| Directions for this task |
Scan the records for the string "right"; copy each line where it occurs.

- - - -

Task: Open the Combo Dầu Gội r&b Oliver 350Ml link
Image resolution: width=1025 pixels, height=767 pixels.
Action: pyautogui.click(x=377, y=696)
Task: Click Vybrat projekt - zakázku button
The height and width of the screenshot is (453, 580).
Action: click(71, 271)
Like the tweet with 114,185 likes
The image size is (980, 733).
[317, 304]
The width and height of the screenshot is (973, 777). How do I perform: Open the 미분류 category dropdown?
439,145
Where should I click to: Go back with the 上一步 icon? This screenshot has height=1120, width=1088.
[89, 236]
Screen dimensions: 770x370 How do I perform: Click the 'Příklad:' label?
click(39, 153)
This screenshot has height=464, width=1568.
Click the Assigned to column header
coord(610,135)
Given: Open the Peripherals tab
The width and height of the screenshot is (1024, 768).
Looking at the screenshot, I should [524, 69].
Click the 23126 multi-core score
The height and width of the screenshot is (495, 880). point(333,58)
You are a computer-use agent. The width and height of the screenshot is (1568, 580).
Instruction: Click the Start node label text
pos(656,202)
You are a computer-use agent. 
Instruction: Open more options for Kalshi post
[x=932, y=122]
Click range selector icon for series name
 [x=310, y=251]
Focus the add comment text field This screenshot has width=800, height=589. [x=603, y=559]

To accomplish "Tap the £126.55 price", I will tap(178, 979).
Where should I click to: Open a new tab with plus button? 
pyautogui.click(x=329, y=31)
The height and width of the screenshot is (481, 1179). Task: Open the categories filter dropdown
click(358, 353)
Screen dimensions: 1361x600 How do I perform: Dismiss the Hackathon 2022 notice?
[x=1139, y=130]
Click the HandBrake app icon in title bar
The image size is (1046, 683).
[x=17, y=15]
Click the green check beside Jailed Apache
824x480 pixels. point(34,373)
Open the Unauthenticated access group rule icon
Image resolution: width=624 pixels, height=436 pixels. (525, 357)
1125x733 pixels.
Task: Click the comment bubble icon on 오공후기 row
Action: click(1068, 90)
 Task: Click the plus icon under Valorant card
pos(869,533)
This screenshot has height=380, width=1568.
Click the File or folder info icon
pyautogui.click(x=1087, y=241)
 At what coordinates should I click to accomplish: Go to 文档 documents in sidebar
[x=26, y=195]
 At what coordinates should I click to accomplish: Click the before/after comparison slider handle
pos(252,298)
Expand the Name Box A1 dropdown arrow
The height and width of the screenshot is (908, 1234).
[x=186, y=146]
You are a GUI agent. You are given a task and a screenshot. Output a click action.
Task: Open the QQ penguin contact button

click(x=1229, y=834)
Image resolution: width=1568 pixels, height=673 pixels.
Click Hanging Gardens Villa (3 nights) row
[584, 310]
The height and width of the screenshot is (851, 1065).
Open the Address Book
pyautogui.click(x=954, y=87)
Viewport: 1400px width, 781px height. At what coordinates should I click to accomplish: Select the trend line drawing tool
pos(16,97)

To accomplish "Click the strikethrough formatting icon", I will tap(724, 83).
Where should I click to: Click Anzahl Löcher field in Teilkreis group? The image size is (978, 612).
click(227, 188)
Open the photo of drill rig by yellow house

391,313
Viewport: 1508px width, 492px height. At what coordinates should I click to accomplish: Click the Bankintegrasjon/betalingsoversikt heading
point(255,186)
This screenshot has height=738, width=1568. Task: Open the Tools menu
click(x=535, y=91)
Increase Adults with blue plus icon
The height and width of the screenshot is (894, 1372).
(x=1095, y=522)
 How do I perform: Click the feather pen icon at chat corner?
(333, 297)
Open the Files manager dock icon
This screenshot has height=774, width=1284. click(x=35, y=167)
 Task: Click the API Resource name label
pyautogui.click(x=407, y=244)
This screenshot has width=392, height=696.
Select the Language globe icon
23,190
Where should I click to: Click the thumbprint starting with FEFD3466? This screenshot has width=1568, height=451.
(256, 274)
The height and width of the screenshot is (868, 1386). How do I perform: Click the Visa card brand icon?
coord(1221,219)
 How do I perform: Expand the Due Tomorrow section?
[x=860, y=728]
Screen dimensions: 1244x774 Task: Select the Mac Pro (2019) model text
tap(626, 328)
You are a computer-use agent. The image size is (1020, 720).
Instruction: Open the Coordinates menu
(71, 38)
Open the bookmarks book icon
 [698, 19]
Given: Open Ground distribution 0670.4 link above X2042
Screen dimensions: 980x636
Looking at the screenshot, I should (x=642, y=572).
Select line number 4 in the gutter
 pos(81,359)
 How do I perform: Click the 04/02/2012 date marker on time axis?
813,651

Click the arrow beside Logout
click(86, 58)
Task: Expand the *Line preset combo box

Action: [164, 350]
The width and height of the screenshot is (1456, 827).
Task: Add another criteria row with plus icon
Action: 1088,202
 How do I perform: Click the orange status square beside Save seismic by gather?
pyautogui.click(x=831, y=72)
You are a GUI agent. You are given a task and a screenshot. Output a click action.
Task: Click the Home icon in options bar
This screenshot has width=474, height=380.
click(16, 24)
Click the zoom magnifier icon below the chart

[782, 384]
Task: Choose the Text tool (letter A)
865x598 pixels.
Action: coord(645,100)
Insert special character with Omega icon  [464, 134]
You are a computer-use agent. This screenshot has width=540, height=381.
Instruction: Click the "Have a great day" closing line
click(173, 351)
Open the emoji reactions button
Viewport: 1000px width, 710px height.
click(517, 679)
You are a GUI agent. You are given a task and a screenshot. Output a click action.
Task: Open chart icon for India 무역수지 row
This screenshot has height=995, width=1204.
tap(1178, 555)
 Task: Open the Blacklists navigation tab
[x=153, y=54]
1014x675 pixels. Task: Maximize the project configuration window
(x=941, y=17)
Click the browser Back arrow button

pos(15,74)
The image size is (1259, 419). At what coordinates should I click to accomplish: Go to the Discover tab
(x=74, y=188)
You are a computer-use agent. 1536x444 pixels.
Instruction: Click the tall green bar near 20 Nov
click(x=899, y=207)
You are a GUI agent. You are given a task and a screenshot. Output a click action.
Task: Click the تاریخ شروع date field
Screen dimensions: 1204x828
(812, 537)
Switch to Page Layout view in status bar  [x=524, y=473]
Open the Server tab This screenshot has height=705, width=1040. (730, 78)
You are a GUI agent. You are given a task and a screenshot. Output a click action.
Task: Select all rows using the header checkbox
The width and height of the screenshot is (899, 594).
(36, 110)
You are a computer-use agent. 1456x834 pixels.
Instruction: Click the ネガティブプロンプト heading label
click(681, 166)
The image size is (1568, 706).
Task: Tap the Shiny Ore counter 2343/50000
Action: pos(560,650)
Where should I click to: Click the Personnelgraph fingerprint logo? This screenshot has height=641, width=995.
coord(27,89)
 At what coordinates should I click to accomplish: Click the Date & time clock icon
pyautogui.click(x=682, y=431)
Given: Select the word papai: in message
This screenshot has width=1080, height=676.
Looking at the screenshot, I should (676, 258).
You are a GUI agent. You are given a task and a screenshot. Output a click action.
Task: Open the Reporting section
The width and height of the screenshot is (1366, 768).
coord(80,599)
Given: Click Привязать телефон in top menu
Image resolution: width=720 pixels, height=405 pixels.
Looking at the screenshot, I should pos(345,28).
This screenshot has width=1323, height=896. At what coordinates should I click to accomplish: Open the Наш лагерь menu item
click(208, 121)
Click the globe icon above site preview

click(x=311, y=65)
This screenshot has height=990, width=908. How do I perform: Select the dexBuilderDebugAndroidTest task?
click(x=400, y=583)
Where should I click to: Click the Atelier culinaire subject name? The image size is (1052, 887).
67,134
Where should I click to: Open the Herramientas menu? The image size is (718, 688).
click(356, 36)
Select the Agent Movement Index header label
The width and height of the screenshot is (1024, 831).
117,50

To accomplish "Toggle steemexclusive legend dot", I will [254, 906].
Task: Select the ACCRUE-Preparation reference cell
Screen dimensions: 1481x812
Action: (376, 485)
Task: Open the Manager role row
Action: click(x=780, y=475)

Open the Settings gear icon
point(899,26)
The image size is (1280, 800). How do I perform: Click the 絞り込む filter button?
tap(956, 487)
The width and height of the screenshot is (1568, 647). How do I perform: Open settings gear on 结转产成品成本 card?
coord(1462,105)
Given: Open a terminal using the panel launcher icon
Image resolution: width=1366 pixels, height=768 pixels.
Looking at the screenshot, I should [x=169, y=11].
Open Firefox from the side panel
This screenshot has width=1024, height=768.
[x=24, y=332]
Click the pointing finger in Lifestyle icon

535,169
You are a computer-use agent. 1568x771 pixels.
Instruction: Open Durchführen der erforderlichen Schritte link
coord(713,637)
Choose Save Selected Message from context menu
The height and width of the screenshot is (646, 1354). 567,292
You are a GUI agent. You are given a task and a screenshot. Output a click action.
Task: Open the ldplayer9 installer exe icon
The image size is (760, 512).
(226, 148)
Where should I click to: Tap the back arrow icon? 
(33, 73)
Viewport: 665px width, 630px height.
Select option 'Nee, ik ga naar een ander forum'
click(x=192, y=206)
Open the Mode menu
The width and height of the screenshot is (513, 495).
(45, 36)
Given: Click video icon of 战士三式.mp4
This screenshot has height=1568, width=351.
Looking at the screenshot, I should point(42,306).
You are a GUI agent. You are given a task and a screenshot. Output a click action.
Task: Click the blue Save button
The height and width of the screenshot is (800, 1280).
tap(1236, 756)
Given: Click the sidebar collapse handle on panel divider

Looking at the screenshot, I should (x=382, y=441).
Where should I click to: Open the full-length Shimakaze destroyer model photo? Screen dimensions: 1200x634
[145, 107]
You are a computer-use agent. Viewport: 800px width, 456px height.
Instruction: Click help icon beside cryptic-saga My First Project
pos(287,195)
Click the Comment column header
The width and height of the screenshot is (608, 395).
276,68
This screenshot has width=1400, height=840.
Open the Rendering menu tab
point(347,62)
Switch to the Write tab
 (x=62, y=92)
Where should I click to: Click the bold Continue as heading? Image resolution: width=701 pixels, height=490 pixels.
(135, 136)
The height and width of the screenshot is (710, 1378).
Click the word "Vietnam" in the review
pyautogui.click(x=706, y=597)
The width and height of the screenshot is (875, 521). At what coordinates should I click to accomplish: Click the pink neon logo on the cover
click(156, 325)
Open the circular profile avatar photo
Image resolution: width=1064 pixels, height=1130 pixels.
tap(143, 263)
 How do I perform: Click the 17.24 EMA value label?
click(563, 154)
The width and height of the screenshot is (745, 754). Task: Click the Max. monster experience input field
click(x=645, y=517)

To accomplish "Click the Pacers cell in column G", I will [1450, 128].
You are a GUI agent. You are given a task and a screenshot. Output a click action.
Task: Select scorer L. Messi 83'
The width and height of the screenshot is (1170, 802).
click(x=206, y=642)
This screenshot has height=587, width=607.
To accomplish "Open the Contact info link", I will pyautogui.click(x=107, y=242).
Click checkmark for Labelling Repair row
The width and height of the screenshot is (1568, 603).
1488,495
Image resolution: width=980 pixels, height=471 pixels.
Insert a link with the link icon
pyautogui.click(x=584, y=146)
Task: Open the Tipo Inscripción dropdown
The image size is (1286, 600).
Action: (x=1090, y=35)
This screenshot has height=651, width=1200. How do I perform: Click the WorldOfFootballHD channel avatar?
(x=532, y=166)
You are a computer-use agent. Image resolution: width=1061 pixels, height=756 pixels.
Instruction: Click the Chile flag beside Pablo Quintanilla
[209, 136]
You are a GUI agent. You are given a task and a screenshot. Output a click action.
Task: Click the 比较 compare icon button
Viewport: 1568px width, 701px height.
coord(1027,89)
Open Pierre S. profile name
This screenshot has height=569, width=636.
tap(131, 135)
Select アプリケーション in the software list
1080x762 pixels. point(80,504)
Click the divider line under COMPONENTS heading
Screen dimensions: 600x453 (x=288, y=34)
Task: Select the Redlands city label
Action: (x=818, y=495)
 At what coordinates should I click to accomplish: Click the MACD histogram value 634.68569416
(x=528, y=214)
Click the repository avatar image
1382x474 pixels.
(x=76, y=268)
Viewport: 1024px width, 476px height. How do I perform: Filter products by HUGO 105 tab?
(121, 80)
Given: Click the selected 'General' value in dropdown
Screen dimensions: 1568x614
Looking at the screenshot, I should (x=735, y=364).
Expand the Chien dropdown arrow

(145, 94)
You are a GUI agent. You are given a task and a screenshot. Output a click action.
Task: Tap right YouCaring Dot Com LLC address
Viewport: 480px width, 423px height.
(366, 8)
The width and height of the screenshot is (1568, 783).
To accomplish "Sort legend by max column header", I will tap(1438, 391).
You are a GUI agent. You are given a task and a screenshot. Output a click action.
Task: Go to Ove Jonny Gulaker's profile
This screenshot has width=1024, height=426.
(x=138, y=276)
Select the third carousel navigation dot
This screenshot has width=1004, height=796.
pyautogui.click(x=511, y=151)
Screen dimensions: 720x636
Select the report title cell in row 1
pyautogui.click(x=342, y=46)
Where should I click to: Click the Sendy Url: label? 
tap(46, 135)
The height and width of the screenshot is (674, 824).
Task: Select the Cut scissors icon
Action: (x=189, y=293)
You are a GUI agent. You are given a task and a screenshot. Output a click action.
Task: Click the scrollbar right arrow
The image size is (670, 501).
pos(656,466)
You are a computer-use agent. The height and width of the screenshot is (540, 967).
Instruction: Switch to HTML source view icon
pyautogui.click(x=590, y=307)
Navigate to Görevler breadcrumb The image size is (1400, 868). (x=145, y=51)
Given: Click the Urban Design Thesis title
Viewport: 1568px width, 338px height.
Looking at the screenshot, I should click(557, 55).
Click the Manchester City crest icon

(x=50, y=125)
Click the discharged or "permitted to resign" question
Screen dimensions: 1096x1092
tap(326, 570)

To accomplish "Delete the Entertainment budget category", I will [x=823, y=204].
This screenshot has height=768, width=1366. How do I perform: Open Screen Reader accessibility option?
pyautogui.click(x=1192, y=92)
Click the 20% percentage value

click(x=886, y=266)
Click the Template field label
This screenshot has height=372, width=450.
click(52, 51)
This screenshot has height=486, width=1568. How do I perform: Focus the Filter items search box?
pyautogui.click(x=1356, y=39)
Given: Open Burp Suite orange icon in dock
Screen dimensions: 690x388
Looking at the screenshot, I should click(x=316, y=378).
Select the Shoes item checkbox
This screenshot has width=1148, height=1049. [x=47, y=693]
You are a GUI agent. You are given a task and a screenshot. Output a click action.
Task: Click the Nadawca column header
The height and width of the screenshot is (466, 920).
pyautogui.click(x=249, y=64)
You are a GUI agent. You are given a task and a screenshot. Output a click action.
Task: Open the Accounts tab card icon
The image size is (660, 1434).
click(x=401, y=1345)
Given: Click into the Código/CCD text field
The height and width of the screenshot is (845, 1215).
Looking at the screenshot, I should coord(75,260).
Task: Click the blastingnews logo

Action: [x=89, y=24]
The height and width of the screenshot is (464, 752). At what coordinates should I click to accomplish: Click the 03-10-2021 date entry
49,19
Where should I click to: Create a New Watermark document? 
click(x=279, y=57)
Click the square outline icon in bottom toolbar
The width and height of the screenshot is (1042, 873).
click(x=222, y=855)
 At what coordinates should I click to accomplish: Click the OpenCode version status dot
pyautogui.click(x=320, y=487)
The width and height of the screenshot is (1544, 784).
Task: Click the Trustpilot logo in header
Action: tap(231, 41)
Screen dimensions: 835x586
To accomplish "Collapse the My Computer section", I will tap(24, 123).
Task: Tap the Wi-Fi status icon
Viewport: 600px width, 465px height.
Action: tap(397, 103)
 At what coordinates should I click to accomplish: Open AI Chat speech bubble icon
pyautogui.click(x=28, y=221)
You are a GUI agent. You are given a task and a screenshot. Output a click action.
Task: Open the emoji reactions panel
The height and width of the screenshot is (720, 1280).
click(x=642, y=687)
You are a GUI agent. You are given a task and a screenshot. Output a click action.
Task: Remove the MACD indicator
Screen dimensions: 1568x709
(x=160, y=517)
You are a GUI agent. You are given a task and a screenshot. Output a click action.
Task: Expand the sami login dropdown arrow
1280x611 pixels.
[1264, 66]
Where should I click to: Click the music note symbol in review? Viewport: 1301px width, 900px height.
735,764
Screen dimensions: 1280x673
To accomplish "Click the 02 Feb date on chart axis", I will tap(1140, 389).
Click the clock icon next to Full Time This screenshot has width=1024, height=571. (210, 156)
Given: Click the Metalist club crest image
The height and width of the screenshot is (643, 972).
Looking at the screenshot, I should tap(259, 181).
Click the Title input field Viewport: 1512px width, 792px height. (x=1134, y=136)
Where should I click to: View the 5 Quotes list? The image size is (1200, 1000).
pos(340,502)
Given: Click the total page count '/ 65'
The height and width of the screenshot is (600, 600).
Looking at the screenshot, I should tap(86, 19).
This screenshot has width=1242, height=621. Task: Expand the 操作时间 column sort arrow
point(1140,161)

- - - -

| Exercise output |
Task: Tap right YouCaring Dot Com LLC address
Task: Click the scrollbar right arrow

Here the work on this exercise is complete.